__Supplied information__
┄┄┄┄┄┄┄┄┄┄┄┄┄┄┄┄┄┄┄┄
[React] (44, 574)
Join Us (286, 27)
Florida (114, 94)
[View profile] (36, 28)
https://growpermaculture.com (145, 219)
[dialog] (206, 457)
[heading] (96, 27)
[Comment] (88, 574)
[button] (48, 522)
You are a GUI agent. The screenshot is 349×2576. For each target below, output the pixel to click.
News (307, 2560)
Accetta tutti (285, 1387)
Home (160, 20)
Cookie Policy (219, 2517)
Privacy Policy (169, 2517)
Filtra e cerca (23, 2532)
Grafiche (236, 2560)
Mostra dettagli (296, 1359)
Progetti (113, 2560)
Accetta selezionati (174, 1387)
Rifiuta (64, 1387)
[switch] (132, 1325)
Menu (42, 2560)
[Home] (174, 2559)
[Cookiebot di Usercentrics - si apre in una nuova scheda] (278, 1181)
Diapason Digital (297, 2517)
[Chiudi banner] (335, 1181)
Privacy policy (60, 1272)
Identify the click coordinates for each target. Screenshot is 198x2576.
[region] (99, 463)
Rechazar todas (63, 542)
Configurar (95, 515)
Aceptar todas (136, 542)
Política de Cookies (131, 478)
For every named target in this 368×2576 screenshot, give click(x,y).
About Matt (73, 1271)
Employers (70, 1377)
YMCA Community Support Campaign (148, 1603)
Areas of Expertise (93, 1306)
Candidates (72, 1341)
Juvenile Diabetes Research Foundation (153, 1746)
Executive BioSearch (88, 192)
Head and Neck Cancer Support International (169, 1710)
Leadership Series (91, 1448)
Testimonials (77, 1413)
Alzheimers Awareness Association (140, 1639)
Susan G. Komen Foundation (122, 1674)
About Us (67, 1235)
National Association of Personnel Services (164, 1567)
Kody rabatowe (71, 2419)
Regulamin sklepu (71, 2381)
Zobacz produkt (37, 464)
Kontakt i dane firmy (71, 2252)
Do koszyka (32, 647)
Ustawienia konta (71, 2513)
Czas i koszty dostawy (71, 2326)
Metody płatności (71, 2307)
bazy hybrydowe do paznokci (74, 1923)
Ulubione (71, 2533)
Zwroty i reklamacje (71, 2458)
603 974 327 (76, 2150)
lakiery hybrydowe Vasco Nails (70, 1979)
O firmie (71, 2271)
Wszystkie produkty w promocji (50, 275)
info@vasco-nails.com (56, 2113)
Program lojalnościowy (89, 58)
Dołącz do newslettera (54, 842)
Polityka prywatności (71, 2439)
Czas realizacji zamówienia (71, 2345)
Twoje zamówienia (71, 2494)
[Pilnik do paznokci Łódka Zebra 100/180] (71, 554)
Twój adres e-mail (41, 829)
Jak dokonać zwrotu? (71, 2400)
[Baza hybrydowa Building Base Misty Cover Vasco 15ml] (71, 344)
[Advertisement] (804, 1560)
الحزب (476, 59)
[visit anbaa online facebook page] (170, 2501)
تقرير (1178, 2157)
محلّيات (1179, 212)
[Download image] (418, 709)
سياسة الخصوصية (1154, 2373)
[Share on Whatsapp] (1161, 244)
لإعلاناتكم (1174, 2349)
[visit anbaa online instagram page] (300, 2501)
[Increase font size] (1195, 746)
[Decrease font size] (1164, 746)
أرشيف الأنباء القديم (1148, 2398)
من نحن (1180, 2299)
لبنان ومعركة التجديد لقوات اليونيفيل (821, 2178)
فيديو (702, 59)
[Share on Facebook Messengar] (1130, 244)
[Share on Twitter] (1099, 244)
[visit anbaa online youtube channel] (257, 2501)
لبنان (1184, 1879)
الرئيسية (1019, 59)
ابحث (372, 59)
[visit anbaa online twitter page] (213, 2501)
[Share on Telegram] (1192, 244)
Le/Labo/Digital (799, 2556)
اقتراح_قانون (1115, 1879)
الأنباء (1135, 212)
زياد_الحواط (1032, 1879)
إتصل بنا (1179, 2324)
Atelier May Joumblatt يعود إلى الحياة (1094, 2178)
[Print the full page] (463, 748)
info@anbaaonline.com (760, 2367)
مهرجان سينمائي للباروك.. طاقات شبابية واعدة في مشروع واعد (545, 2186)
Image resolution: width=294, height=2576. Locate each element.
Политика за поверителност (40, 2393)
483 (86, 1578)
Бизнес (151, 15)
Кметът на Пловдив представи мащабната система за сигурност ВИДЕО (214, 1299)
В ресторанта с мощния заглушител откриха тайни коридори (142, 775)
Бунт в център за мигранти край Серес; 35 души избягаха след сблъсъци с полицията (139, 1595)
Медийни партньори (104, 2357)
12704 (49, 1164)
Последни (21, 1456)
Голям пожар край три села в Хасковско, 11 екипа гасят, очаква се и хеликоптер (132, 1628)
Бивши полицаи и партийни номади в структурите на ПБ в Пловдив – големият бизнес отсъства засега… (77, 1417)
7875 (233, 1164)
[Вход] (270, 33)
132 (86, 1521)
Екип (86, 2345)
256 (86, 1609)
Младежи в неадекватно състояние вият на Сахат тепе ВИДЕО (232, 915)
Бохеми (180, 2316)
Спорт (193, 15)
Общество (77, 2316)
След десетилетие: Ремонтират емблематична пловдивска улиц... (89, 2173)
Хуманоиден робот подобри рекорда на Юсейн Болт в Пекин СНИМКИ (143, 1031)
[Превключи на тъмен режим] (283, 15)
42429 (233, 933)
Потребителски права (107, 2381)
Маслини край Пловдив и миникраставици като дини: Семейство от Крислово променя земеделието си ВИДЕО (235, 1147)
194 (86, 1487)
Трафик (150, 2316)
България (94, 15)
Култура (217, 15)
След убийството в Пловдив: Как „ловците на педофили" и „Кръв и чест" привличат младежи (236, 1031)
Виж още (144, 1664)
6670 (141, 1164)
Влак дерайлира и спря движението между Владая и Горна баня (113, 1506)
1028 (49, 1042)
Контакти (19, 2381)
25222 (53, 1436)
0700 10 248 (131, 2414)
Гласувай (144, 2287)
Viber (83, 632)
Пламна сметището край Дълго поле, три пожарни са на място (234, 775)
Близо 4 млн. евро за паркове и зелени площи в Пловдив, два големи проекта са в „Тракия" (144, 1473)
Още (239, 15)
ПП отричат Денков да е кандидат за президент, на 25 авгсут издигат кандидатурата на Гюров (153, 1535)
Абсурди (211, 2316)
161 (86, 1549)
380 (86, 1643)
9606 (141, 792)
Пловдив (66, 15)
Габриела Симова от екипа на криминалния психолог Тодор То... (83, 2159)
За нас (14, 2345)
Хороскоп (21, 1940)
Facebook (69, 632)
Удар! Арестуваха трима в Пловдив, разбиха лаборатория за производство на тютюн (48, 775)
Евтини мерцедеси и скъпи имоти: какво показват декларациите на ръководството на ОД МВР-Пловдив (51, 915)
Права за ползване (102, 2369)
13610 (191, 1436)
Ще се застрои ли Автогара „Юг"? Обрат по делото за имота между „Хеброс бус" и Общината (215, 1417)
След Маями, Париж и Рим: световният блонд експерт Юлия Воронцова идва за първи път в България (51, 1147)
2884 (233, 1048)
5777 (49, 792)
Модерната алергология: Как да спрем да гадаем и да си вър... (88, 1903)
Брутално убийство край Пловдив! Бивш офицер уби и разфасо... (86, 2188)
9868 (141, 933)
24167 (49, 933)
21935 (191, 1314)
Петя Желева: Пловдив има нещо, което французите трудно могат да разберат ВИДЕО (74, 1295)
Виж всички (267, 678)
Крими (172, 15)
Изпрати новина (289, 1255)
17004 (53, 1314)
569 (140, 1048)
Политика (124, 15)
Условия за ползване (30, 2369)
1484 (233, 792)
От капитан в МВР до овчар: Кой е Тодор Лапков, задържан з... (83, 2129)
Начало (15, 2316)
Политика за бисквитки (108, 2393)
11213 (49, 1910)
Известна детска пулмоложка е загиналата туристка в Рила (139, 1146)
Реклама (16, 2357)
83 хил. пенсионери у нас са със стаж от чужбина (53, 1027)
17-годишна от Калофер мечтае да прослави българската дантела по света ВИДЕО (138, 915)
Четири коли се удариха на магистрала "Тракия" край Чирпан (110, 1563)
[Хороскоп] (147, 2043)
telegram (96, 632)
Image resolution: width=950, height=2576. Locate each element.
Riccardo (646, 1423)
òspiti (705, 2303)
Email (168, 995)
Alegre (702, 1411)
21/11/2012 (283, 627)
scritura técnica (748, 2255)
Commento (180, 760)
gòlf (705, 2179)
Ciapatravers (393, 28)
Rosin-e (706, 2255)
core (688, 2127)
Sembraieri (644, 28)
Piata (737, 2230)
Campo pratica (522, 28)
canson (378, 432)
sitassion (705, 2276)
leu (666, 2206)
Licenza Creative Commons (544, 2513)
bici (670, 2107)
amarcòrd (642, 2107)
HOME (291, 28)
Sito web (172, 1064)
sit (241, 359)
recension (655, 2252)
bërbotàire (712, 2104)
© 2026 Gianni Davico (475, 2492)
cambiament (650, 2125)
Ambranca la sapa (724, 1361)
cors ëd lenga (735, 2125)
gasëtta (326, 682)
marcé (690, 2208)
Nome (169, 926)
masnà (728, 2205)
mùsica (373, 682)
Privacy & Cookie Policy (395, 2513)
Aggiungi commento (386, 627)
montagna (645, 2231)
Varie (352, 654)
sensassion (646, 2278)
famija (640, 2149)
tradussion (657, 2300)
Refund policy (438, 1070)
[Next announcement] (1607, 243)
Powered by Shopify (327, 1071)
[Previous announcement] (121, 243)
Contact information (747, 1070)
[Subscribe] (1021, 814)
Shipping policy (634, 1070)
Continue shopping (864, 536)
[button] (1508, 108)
┄┄┄┄┄┄┄┄┄┄┄┄┄┄┄┄┄┄┄┄
__Task to carry out__
Up to and including the line with "[Home] (174, 2559)", repeat the data exactly, starting from its first line; nothing else belongs in the response.

__Answer for this exercise__
[React] (44, 574)
Join Us (286, 27)
Florida (114, 94)
[View profile] (36, 28)
https://growpermaculture.com (145, 219)
[dialog] (206, 457)
[heading] (96, 27)
[Comment] (88, 574)
[button] (48, 522)
You are a GUI agent. The screenshot is 349×2576. For each target below, output the pixel to click.
News (307, 2560)
Accetta tutti (285, 1387)
Home (160, 20)
Cookie Policy (219, 2517)
Privacy Policy (169, 2517)
Filtra e cerca (23, 2532)
Grafiche (236, 2560)
Mostra dettagli (296, 1359)
Progetti (113, 2560)
Accetta selezionati (174, 1387)
Rifiuta (64, 1387)
[switch] (132, 1325)
Menu (42, 2560)
[Home] (174, 2559)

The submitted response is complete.